Although many genes are involved in setting risk for Alzheimer’s disease, the vast research on the APOE ε4 allele lays the groundwork for understanding the functions of genes in the risk of dementias.
Lifestyle and Genetic Risk
Genetic risk is just that, risk. Lifestyle and genes interact in a process called epigenetics. Epigenetics is how your body uses your genes—like turning a dimmer switch up or down—without changing the gene itself. That process is called gene expression. When people experience stress or eat highly processed foods or are sedentary, epigenetic changes can take place that affect how genes are used.

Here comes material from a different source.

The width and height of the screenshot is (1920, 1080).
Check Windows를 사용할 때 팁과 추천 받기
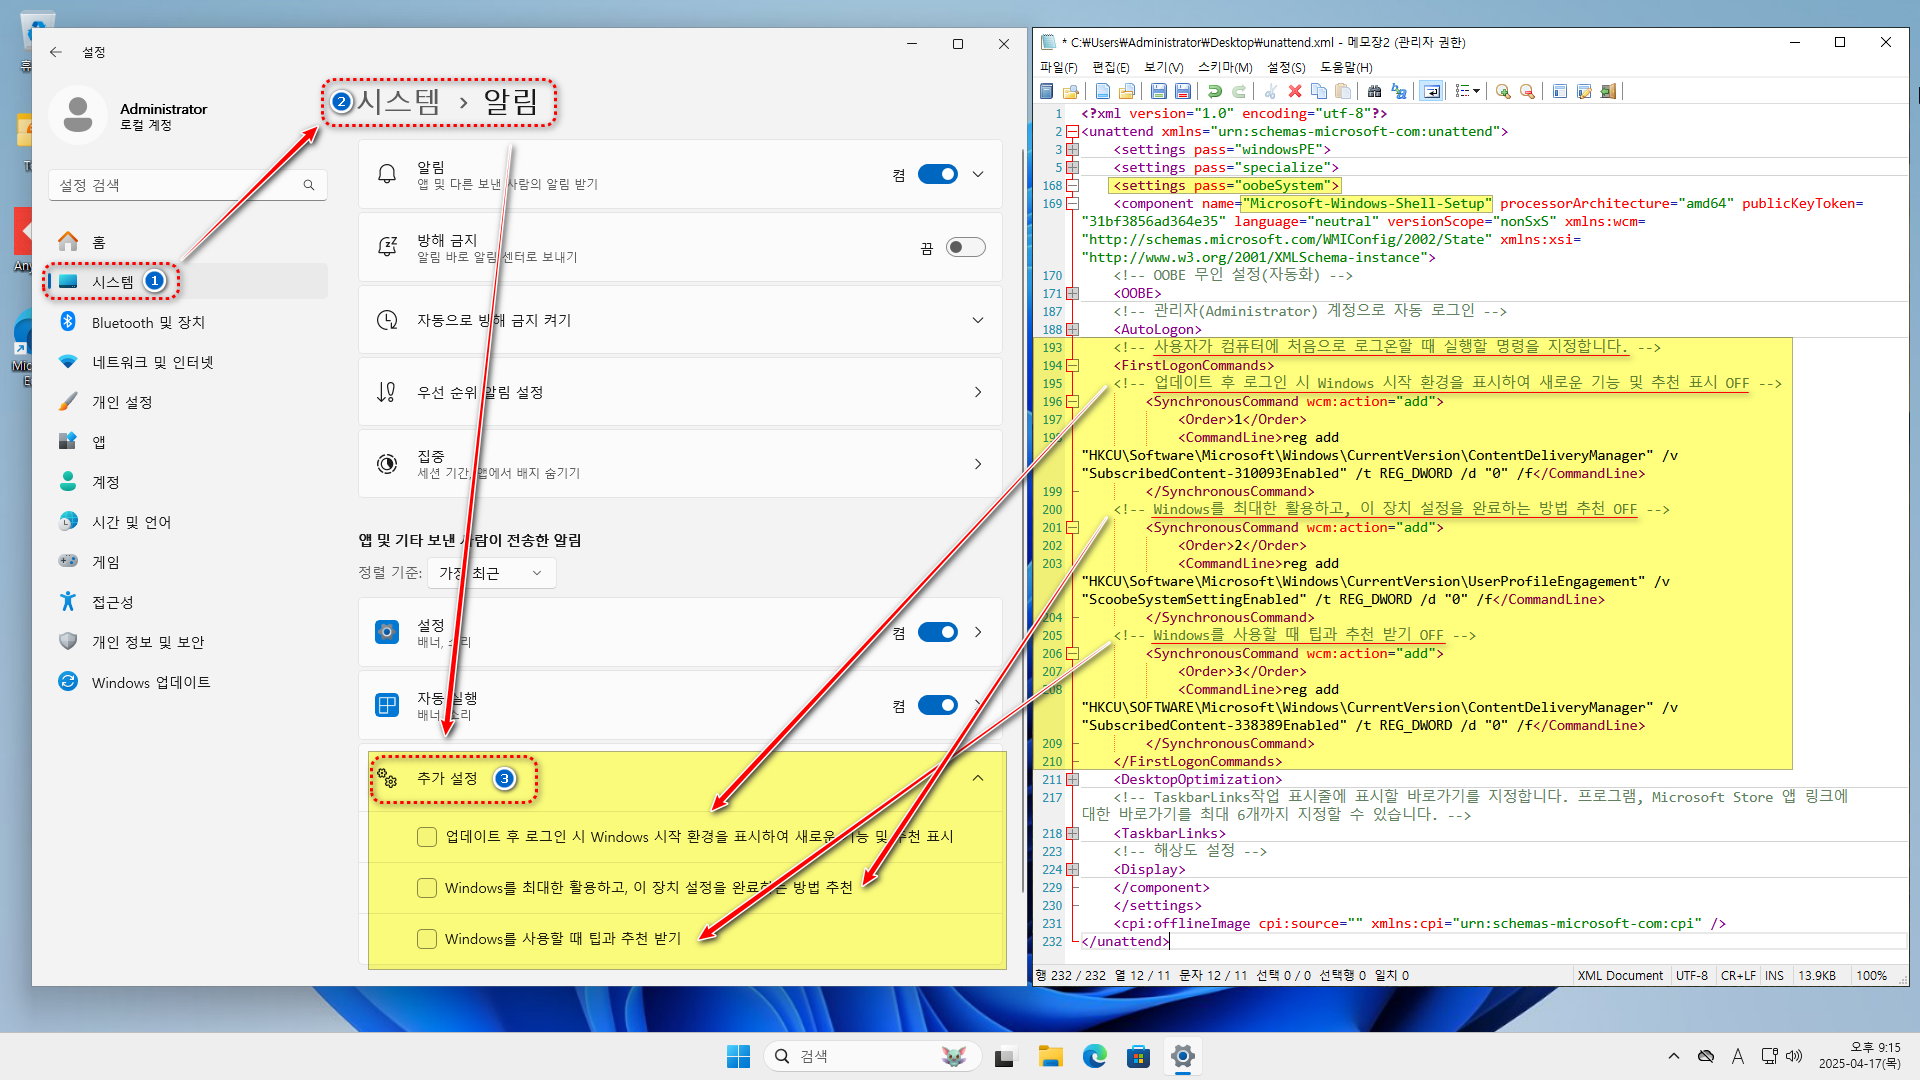(x=427, y=939)
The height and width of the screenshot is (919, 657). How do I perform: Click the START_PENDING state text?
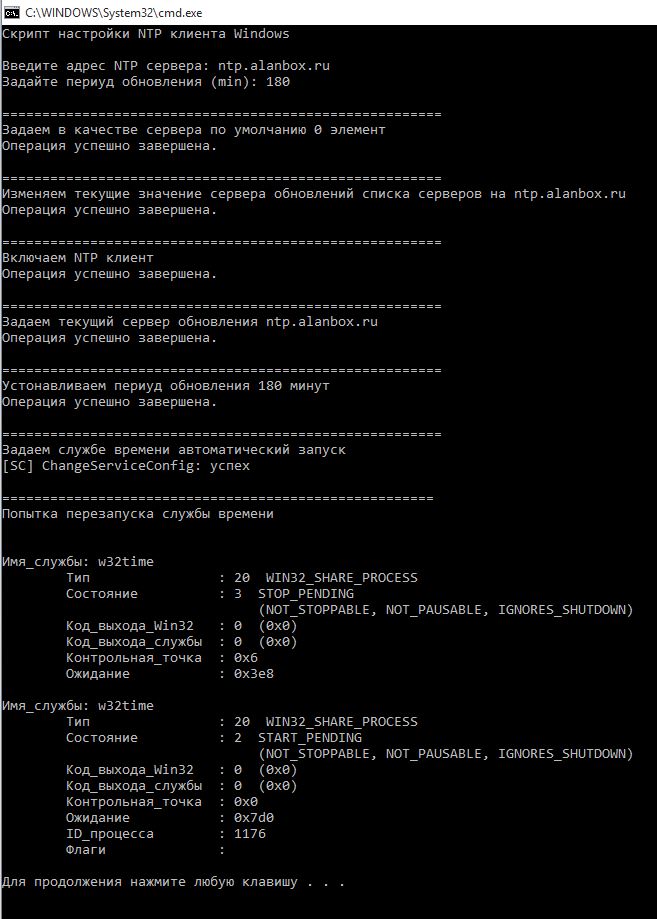(310, 738)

If someone carries APOE ε4 or other dementia-risk genes, those genes don’t act in isolation. Being sedentary, eating highly processed foods, chronic stress, poor sleep, and metabolic problems can influence epigenetic changes—chemical tags (called DNA methylation or histone changes to be fancy) that turn certain genes up or down without changing the DNA itself. When these changes lead to overactivation or poor regulation of genes involved in inflammation or cellular repair, the risk of dementia may increase.
The good news is that the opposite—exercising, keeping stress down, eating a well-balanced diet—can help lower risk, even in people who have alleles that create high risk. In fact, some studies suggest that people who carry the APOE ε4 allele benefit more than other people from interventions that target prevention of Alzheimer’s disease. Of course, this may partially reflect measurement issues; it is more difficult to show that an intervention was effective when someone was unlikely to develop the disease to begin with.
The upshot is that for many people, lifestyle may matter more than whether a mother, sister, or father had Alzheimer’s disease. You still have the ability to influence your lifestyle, and lifestyle continues to play a fundamental role in the development of dementia—particularly for those at greatest risk.